Dataset entries

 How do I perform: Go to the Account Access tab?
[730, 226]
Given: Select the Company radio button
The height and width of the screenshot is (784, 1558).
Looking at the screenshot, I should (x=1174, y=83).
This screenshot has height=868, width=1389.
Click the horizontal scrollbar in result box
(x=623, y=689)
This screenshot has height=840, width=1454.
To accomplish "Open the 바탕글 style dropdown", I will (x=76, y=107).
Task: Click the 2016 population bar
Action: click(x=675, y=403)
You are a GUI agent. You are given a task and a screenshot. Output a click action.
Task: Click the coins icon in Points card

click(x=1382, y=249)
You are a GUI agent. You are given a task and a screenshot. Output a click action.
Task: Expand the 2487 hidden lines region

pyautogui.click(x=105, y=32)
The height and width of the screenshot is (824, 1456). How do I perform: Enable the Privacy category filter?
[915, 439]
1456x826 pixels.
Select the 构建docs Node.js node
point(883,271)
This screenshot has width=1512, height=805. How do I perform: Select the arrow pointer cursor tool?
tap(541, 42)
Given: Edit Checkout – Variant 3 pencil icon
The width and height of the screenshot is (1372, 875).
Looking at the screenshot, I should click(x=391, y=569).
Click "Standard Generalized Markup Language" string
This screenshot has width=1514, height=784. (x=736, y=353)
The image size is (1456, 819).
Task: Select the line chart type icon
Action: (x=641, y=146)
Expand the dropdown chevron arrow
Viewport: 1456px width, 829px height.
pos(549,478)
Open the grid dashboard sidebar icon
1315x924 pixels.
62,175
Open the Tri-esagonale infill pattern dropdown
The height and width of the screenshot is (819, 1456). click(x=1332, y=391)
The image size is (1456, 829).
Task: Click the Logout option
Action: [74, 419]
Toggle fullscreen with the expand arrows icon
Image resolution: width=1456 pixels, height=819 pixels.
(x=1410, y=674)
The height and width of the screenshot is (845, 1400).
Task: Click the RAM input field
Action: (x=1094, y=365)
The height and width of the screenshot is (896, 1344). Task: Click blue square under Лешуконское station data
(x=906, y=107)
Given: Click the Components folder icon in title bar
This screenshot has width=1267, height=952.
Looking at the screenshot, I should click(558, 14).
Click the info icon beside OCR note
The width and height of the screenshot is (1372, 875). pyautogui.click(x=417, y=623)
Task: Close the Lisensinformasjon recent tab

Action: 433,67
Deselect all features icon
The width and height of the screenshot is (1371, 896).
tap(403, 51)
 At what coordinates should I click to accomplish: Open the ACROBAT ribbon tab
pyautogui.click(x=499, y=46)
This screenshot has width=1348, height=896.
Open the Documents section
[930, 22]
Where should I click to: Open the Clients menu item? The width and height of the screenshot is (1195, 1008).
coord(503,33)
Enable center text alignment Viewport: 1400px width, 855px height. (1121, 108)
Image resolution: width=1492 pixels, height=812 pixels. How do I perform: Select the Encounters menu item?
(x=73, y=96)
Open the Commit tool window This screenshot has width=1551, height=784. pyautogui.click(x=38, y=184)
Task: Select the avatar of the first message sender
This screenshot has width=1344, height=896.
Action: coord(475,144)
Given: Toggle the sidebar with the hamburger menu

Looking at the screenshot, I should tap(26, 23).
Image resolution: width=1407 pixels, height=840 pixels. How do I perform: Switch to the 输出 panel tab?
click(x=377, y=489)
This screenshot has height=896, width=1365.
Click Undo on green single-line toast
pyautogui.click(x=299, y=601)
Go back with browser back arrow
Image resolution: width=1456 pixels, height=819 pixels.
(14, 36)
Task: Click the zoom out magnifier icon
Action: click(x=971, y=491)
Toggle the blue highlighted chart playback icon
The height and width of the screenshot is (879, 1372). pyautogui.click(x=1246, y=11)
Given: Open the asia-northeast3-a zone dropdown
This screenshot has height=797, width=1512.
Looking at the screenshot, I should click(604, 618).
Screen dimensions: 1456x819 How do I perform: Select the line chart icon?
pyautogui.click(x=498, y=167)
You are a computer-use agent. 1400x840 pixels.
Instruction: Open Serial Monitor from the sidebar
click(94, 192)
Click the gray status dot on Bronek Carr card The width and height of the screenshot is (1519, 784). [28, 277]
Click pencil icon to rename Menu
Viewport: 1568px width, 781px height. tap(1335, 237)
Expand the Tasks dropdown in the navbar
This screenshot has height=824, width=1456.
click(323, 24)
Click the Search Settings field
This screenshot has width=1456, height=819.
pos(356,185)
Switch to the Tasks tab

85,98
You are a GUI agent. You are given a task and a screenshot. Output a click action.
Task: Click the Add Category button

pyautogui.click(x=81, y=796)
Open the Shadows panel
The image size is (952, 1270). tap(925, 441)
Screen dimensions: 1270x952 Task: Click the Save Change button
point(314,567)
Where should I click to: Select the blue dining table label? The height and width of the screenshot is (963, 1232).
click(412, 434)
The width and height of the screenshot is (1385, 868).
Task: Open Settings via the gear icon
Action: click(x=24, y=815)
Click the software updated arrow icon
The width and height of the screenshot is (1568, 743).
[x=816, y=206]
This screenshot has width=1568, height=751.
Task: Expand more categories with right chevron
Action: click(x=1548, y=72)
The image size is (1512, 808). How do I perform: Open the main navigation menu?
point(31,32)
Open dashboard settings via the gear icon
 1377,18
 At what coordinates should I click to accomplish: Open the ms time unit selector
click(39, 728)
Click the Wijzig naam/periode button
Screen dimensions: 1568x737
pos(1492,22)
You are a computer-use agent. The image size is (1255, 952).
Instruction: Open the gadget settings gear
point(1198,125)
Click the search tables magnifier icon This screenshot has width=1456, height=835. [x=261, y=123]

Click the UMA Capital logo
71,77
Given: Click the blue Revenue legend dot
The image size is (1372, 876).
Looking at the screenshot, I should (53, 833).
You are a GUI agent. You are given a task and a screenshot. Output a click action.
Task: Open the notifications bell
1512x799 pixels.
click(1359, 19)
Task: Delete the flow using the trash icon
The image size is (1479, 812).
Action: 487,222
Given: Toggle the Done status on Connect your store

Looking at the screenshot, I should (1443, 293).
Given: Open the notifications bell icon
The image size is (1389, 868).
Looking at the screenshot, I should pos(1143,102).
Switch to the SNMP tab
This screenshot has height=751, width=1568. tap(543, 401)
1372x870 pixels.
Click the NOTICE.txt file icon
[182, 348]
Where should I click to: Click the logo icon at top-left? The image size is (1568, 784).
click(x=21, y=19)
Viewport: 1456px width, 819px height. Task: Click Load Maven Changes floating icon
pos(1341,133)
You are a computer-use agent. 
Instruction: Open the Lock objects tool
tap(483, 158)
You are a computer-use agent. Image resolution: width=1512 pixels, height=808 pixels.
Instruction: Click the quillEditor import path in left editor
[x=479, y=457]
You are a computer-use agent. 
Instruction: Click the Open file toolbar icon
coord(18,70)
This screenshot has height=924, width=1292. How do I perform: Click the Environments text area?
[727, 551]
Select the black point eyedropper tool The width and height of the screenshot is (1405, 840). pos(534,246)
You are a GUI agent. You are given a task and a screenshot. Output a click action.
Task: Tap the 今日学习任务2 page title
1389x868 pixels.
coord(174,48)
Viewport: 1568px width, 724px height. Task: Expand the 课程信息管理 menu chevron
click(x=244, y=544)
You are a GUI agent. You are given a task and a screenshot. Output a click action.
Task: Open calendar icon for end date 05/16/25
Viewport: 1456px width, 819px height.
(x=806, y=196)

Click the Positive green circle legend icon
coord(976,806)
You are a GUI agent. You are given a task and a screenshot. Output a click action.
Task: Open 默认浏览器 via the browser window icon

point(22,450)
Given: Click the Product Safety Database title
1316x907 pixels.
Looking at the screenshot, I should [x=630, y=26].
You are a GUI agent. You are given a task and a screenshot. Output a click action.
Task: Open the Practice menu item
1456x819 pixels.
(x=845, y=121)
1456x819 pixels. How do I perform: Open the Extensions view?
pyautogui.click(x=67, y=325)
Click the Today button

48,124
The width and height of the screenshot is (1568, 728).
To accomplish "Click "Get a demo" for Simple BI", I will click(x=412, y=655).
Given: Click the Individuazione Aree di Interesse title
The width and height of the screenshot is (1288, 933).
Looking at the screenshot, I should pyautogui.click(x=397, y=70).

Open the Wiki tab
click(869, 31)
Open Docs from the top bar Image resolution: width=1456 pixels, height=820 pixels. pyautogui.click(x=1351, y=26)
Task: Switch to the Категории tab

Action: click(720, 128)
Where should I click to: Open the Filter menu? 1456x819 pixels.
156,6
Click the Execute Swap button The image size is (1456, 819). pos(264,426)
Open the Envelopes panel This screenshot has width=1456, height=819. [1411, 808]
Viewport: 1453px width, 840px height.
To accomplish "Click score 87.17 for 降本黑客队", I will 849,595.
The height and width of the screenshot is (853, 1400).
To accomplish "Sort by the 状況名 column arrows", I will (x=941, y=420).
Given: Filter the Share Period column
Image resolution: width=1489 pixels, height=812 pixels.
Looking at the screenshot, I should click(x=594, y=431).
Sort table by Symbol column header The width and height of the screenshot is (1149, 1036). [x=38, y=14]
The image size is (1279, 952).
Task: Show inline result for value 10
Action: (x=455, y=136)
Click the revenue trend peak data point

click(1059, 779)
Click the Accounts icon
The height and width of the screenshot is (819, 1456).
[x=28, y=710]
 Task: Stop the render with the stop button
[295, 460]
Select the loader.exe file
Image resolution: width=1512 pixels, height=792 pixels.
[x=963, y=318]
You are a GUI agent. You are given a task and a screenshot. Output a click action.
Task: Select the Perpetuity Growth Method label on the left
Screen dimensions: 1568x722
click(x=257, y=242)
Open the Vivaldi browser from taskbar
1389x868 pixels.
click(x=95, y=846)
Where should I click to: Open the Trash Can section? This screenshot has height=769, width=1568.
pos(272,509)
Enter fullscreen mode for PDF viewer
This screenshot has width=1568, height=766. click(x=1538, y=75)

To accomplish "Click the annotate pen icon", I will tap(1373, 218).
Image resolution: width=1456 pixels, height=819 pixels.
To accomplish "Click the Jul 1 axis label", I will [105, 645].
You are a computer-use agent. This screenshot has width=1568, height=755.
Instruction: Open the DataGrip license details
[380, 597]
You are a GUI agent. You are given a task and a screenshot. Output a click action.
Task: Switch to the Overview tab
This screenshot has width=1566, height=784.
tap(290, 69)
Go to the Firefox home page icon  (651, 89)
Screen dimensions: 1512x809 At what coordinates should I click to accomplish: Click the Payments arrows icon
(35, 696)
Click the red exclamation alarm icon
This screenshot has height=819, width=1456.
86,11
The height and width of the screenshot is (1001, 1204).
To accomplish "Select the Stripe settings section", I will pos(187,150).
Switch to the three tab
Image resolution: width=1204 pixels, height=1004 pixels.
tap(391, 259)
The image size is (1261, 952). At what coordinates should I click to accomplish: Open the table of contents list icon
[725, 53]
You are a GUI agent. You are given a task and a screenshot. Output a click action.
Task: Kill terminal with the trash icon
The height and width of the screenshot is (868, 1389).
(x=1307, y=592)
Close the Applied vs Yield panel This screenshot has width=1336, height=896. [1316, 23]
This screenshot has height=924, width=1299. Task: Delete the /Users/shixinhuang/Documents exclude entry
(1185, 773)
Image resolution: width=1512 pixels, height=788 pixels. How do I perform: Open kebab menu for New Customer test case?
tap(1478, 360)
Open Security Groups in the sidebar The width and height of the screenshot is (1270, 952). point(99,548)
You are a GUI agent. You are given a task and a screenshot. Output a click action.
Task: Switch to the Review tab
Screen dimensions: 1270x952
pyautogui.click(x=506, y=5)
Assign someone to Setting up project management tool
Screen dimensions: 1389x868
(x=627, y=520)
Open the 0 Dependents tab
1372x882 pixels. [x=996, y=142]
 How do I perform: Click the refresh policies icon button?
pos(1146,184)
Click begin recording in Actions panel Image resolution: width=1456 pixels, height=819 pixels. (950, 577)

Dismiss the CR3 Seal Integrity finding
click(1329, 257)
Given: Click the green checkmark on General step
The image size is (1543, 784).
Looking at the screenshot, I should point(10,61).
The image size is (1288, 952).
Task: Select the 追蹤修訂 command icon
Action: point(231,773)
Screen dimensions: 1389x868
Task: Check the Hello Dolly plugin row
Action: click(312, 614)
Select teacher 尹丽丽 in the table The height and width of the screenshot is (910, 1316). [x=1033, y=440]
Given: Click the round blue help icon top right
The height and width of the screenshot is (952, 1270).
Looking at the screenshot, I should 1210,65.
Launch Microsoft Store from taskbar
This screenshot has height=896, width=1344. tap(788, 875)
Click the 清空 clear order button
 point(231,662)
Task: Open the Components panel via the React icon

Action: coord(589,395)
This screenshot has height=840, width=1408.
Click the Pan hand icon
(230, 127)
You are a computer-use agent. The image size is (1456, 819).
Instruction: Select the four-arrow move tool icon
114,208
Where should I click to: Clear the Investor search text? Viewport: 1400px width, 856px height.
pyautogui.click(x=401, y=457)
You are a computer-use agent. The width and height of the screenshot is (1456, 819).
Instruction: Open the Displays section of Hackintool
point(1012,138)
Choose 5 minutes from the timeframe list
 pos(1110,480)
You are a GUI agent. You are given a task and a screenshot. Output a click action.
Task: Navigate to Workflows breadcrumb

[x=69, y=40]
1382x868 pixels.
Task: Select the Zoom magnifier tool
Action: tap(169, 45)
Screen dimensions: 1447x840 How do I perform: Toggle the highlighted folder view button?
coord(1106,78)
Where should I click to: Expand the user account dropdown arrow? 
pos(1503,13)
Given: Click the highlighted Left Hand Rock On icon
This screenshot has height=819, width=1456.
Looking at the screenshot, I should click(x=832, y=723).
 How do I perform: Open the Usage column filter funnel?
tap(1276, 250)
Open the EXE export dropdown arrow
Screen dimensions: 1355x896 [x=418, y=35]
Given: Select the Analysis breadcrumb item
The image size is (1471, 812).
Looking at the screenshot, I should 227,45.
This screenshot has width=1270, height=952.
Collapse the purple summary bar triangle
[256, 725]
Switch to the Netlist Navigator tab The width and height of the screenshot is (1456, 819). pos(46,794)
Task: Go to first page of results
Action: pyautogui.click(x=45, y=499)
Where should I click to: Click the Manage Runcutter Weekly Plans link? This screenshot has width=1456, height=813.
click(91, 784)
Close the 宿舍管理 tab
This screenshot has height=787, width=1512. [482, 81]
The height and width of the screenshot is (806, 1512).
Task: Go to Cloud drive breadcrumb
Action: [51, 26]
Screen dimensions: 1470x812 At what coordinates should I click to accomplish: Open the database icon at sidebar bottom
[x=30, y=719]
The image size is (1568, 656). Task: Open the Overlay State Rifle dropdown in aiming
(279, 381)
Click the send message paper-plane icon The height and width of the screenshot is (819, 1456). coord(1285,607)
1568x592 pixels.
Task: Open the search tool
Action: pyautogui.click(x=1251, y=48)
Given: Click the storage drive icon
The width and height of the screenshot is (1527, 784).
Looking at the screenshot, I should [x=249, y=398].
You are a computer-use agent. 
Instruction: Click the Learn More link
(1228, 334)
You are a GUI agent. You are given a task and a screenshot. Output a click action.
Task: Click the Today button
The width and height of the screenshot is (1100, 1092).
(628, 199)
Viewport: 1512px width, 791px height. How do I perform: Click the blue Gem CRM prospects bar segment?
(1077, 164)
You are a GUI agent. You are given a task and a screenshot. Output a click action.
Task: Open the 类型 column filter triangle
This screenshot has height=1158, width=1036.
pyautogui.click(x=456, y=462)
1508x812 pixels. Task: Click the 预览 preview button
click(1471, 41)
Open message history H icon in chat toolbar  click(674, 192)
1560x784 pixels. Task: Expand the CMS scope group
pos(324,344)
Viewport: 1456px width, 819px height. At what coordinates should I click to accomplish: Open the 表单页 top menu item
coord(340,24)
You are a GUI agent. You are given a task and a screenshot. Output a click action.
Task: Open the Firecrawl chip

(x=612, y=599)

Work request: The answer should be a single number giving how many lines in the records hold the word "title".

Written response: 4